Maybe the Rethugs think private lenders are better at collection. Here’s what a friend with 150K in student loans had to say on the subject:
“I started paying my loans off from just college and if my payment is like 12 seconds late they call me 40 times and tell me they are going to come take my stuff.
The worse thing is these collection agencies they hire. They are practically legal mobsters and walk up to you and attempt to take your money like its protection money. They seem to have no regulation or problem carrying weapons around here. Sharks, loan sharks, I guess would be the best example.
“
Changing the lender is really not the problem here. The problem, of long standing, is the cost of a college education. College professors teach very few hours/classes per week, meaning that schools must maintain larger staffs, and/or students cannot get into required classes and therefore must extend the time to get a degree. In addition, administrators, recruiters, and others are paid unconscionably large salaries for dubious reasons (think Larry Summers). Colleges feel free to raise costs because students can get loans to pay for it. The loans are subsidized (or at least guaranteed) by taxpayers who themselves may not have the bucks to pay for college or the ability, for one reason or another to get into college or obtain loans. Why is this not being addressed? I don’t see why any of these loans should be available to pay for a $40,000+ per year private college education.

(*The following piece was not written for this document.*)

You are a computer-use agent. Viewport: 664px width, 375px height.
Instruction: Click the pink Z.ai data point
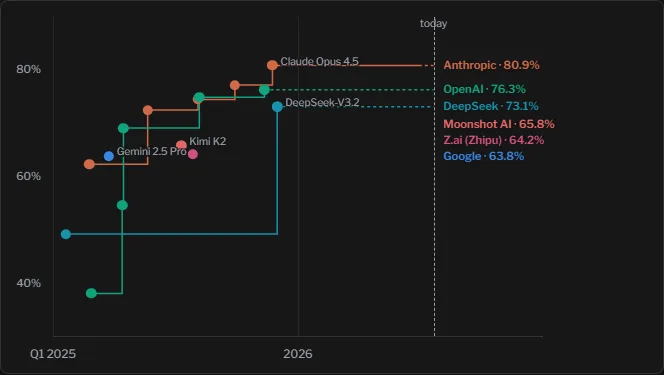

College education is one of the best investments that our government will ever make. That said, maybe there should be limits on how far we let our youth fall into debt in order to attend college. I’m not thrilled by the prospect of kids entering our current job market with 150,000 in loans to pay off.
Anyway, I think school cost increases have less to do with the structure and administration of the schools and more to do with Wallstreet trashing the economy. Pension funds for teachers have taken a big hit as have many school endowments. And state schools are probably suffering from state budget collapses.
Further to my original post and the reply – note this article from the Baltimore Sun on salaries and their impact on university costs: http://www.baltimoresun.com/news/opinion/readersrespond/bal-deanletter0226,0,6242406.story
It’s not about a trashed economy, although that certainly doesn’t help. The problem with the cost of a college education has existed for many years – in good times and bad. Moreover, still only 25% of Americans complete a 4 year degree. I’m sure that varies alot from state to state, by why should the other 75% be subsidizing these costs when they are unnecessarily inflated?
One recent interesting response is a company called Straightline which offers accredited (through partnerships) college classes online for a pittance. The report was in Friday’s (I think) Washington Post. Community colleges are also a good way to expand access at low(er) cost.
Moving the chairs around is not doing enough.